◆ **Kurze Aufgabe 1**:
Führen Sie alle verschiedenen Benutzernamen auf, die in der Forumsdiskussion über Arbeitsspeicher und Windows 2000 als Überschrift eines Beitrags mit Datum stehen.
◆ **Kurze Aufgabe 2**:
Beantworten Sie anhand der Forumsdiskussion über Arbeitsspeicher und Windows 2000 die folgenden Fragen:
(a) Welche beiden Speicherriegel soll man laut dem ersten Beitrag herausnehmen?
(b) Was hat shiver aufgespielt, bevor das System wieder lief?
(c) Welches System muss laut Mephisto zuerst installiert werden, wenn Win2k und Win98 parallel ohne Linux genutzt werden sollen?
◆ **Kurze Aufgabe 3**:
Fahren Sie mit der Forumsdiskussion über Arbeitsspeicher und Windows 2000 im Anschluss an ihren letzten Satz fort.

◆ **Vorliegender Text**:
........

Mit Mischbestückung meine ich, ob die RAM´s von verschiedenen Herstellern sind. Damit habe ich schon mehr als einmal probleme gehabt. Und dabei entstehen auch immer die kuriosesten Fehler. Nimm doch mal den 128er & den 256er raus und lass die Kiste ne´ Zeit lang nur mit dem 512er laufen, wenn der Explorer dann nicht mehr abkackt, hast du den Fehler gefunden.

mfg, Tom Joke


----------



## shiver (14. Juli 2001)

das ist ne idee....... werd ich mal probieren müssen. ist "blabla.exe hat einen fehler verursacht..." eine meldung, wenn der speicher nicht stimmt?! kann ich mir fast nicht vorstellen, aber das probier ich mal!

danke!

ps: mein 200stes posting, juhu


----------



## tomtutorial (14. Juli 2001)

Ja, genau solche Fehler & diverse andere Fehler habe ich deswegen schon gehabt. Ich sag nur "extrem kurios".

mfg, Tom Joke


----------



## shiver (14. Juli 2001)

danke aber hab jetzt sp2 draufgepackt und es läuuuuuuuuuuuuuuft! jippie!


----------



## Moartel (14. Juli 2001)

> _Original geschrieben von Tom Joke _
> *@ shiver
> Hast du bei deinen RAM Bausteinen ein Mischbestückung? evtl. unkompatible Hardware? Ansonsten weiß icke auch nüscht!!!
> *



argh RAM!
Ich hasse das Zeugs. Erst letzt Woche habe ich meinen schönen 128 MB-Riegel rauswerfen müssen weil er kaputt war. Jetzt habe ich 256 MB   .
Aber dass verschiedener RAM Ärger mit Schutzfehlern macht glaube ich nicht. Eher mit kompletten Abstürzen.


----------



## Mephisto (20. August 2001)

> _Original geschrieben von Moartel _
> *Danke für die Auskunft.
> Aber wie siehts mit dem Bootmanager aus? Soll ich LILO oder NTLDR nehmen?
> Ist es vielleicht möglich, den NTLDR in LILO einzutragen?
> ...



Ja, Windows2000 überschreibt bei der Installation den MBR. Du kannst mit dem Windows Boot Manager eh nix mehr anfangen, wenn du Linux hast. Falls du ein System ohne Linux machen willst und Win2k und Win98 paralell benutzen willst, MUSST  du Windows98 ZUERST installieren.

---
Win2K Advanced Server rulez:smoke: :smoke:


----------



## Rene (21. August 2001)

Hi,

@ alle die glauben das viel RAM auch viel Geschwindigkeit 

Nur eine gute CPU und gutes Mainboard (+gute HDD,+aktuelle Treiber, +Datenpflege) garantieren zuverlässigen und schnellen gebrauch von win2k. Viel RAM hilft da wirklich nur beim rendering!

........

◆ **Datenzeilen**:

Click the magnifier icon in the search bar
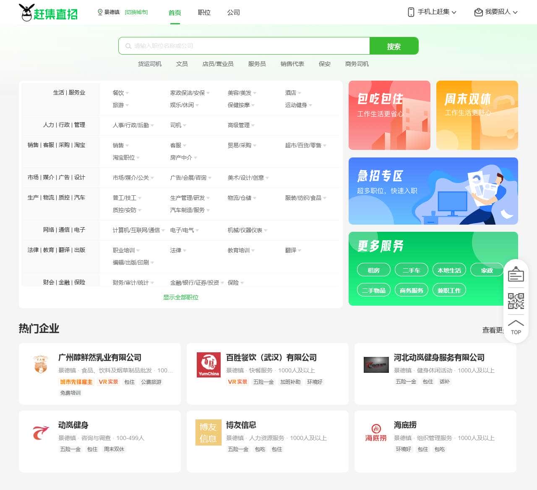[x=128, y=46]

........

◆ **Endgültige Antwort 1**:
shiver, tomtutorial, Moartel, Mephisto, Rene

◆ **Endgültige Antwort 2**:
(a) Den 128er und den 256er.
(b) SP2.
(c) Windows98.

◆ **Endgültige Antwort 3**:
René  :# :# :#


----------



## Rene (21. August 2001)

Cool wie die 3 da oben mich fertig machen!


----------



## Moartel (22. August 2001)

Hast schon recht Rene. Um die CPU brauchst du dir aber keine Sorgen zu machen. Da hat eigentlich jeder eine gute. Meistens eher zu gut für das System (siehe Discount-PCs).
Das Mainboard wird viel zu oft unterschätzt. Dabei ist es doch naheliegend dass die Komponente durch die *sämtliche* Daten laufen auch was taugen muss. 
Der RAM ist aber auch sehr wichtig. 256 MB RAM ist schon fast das mindeste was man heute haben sollte. Insbesondere unter Win2k. Ich habe seit kurzem auch Win2k und bin froh dass ich soviel RAM habe. Die Geschwindigkeit des Speichers wird aber auch zu oft unterschätzt.

Zu den Treibern kann ich nur sagen dass ich selber nie geglaubt hätte wie viel die bringen bis ich das selber ausprobiert habe. NUR durch neue Treiber habe ich aus meinem PC unter Q3 ganze 10% mehr Power rausgeholt. Das ist jetzt in fps gemessen, aber die Festplatte ist um weit mehr als 10% schneller geworden.
Bei HDs ist mir vor kurzem was passiert. Auf einer LAN mit fast vollgeswitchtem Netzwerk hat jemand einen Patch für HL von mir saugen wollen. Es ging mit guten 4MB/s. Da sein Freund aber weder mich noch ihn im Netzwerk gefunden hat hat zuerst jemand anders den Patch von mir gesaugt und ihn dann freigegeben. Von ihm konnte man nur mit knapp 1MB/s saugen. Als ich dann die DMA-Unterstützung bei ihm aktiviert habe hat allein diese Maßnahme seine Festplatte auf gute 3MB/s beschleunigt. 

Gute Treiber sind soviel wert wie min. 100MHz mehr bei der CPU. Aber billiger!


----------



## Glavis (24. August 2001)

Ja, die Leistung hängt oft von der Kompabilität ab.
Ich hatte einen PIII500 katmai Slot1 mit einem alten via-chipsatz,ATI Rage Fury xpert,64 siemens RAM.
3dMark2000:2156Marks
Aktualisierung
1.Chaintech Übertakterboard mit neuem VIA Chipsatz mit BIOS-Update
2.128 OEM-RAMs133Mhz,im BIOS CAS2 aktiviert
3.inno 3d GeForce 256 um 20% übertaktet mit NForce Tweaker
4.PIII500 übertaktet mit 112Mhz FSB,Multiplikator auf 5,560Mhz
 superstabil
3dMark2000 nach Aktualisierung:4689Marks= AthlonB900
Also:Wennes die RAM`s unterstützen,CAS2 aktivieren
(dies ist die Anzahl der Arbeitsschritte von Prozessor zu RAM:
bei CAS3: Prozessor Fragt an,RAM antwortet,Prozessor greift zu)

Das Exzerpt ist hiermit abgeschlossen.